* Assignment *
Write out exactly the lines from the one with "The image size is (1106, 2395)." through the last line of the data below, but not the pictures.
START Provided data
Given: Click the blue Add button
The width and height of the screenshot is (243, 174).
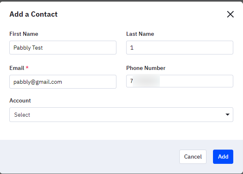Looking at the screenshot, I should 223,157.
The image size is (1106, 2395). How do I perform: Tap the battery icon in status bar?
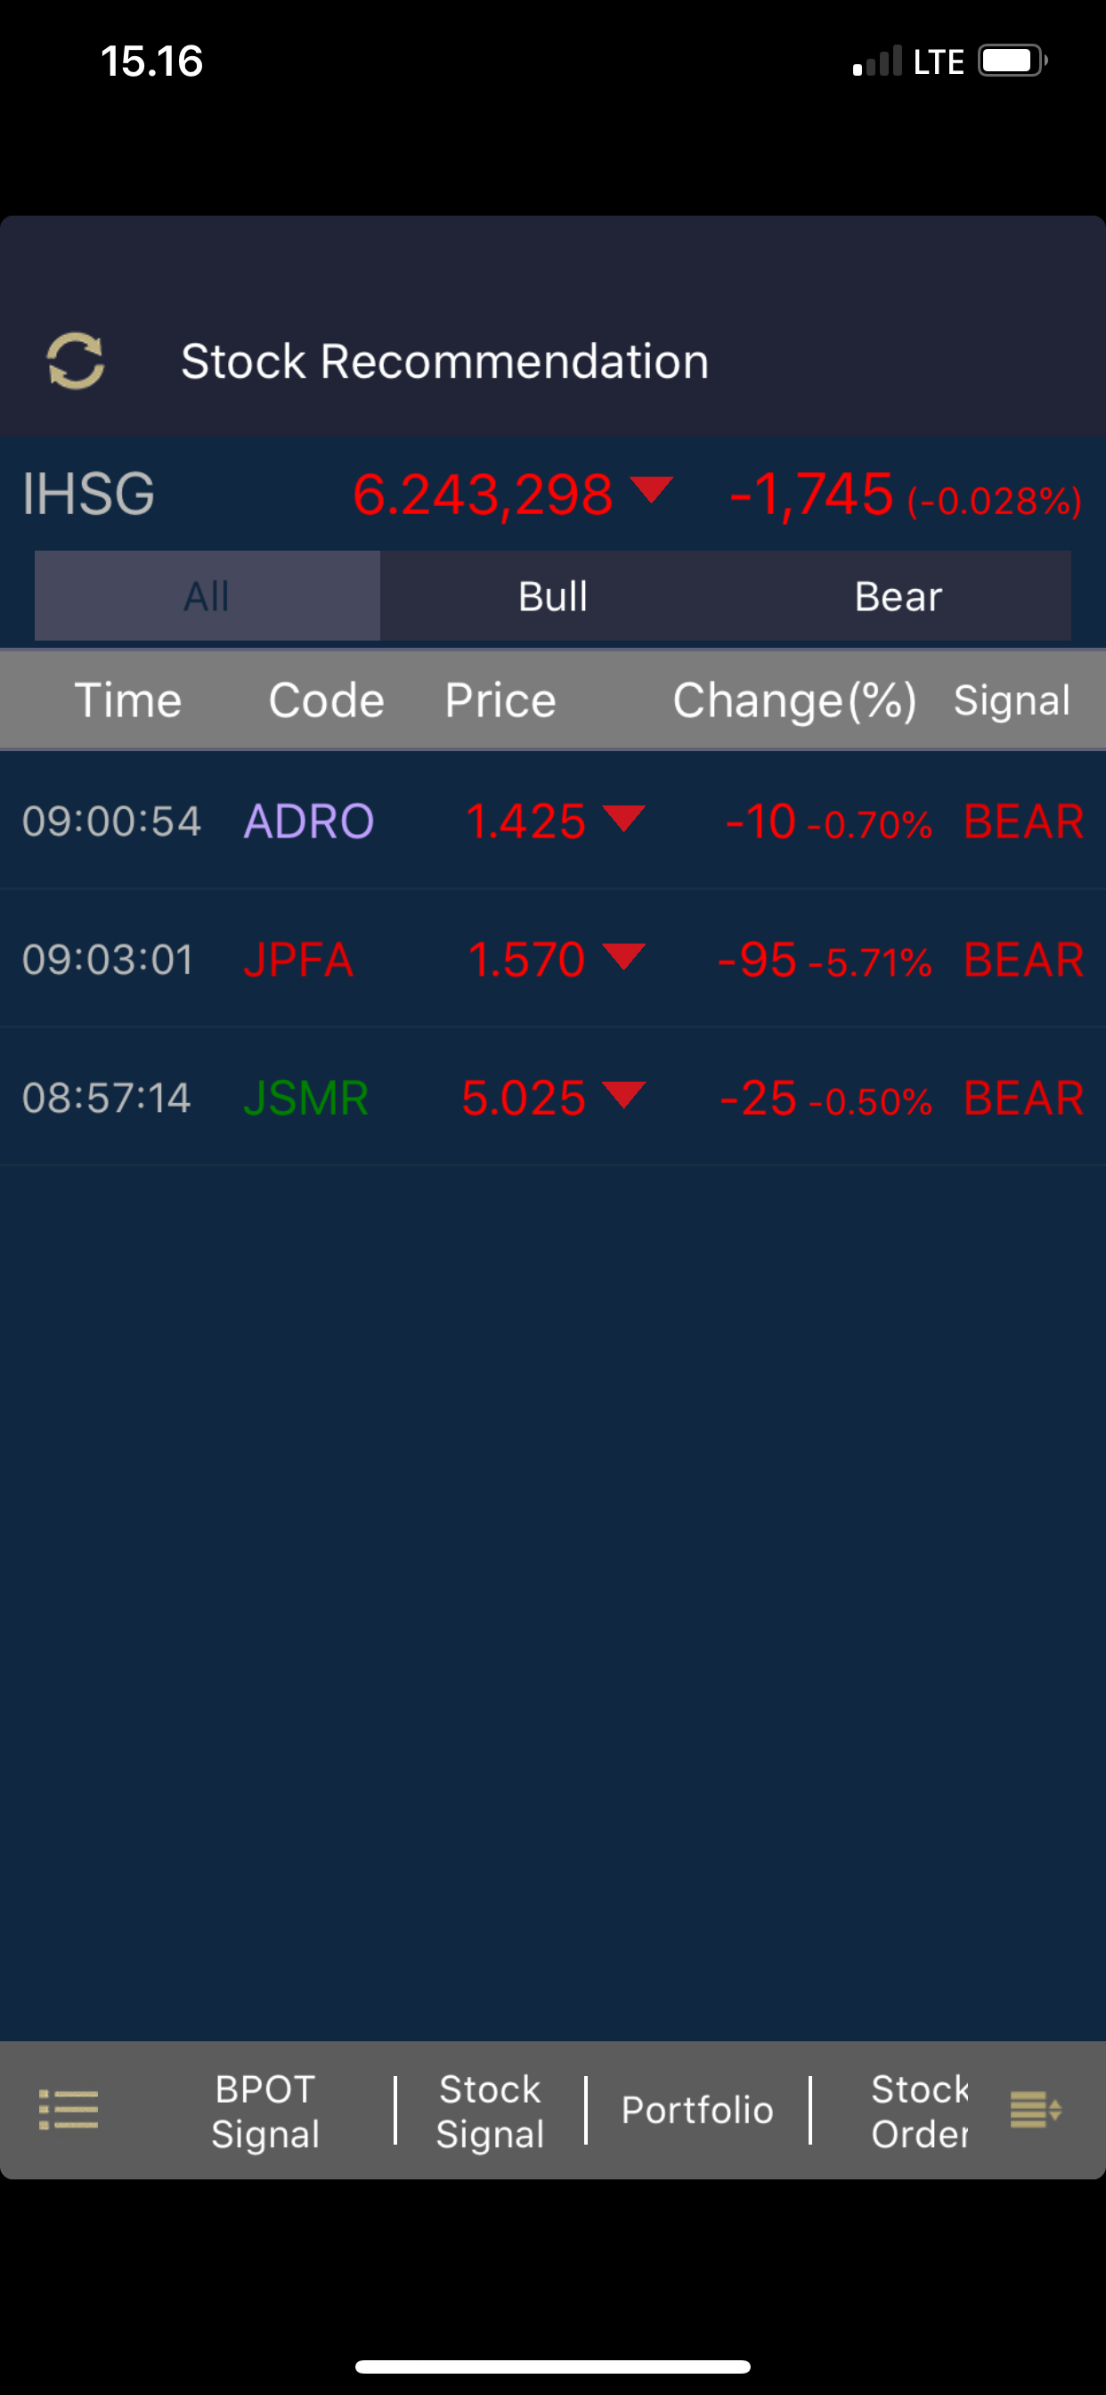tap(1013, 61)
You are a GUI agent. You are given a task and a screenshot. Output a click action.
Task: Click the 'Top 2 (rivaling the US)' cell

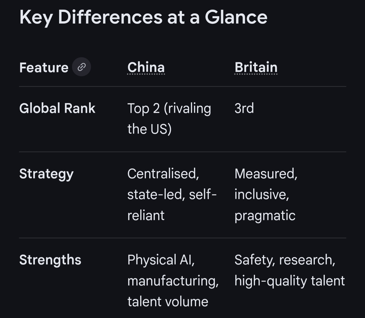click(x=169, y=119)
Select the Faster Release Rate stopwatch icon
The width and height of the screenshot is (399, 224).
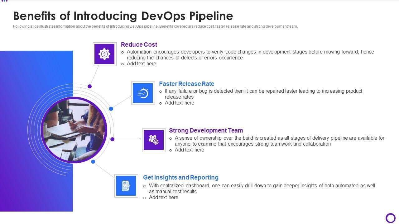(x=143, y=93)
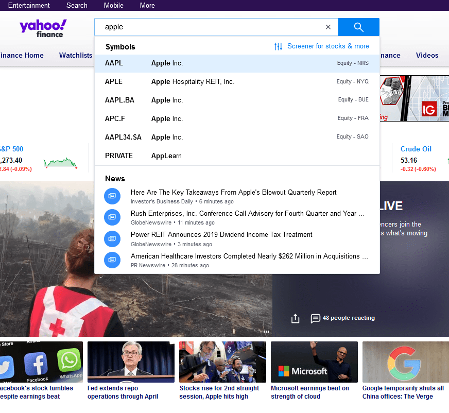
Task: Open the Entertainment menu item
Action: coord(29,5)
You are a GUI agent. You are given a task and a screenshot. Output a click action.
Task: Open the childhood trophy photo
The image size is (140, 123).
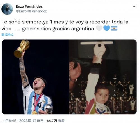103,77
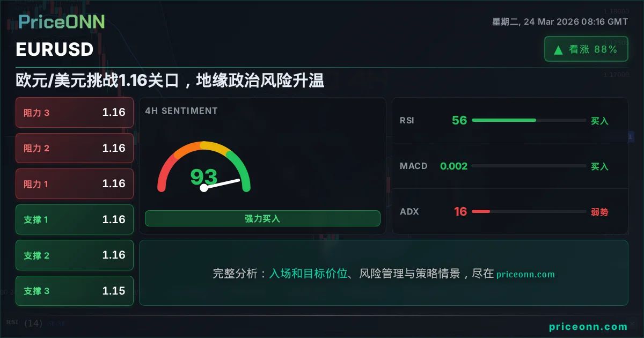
END Provided data
* Solution to this problem *
The image size is (1106, 2395). How do I perform: Tap the battery icon in status bar?
tap(1013, 61)
You are a GUI agent. You are given a task and a screenshot. Output a click action.
Task: Click the 'Top 2 (rivaling the US)' cell

click(x=169, y=119)
Select the Faster Release Rate stopwatch icon
The width and height of the screenshot is (399, 224).
(x=143, y=93)
Task: Open the Entertainment menu item
Action: coord(29,5)
You are a GUI agent. You are given a task and a screenshot. Output a click action.
Task: Open the childhood trophy photo
The image size is (140, 123).
103,77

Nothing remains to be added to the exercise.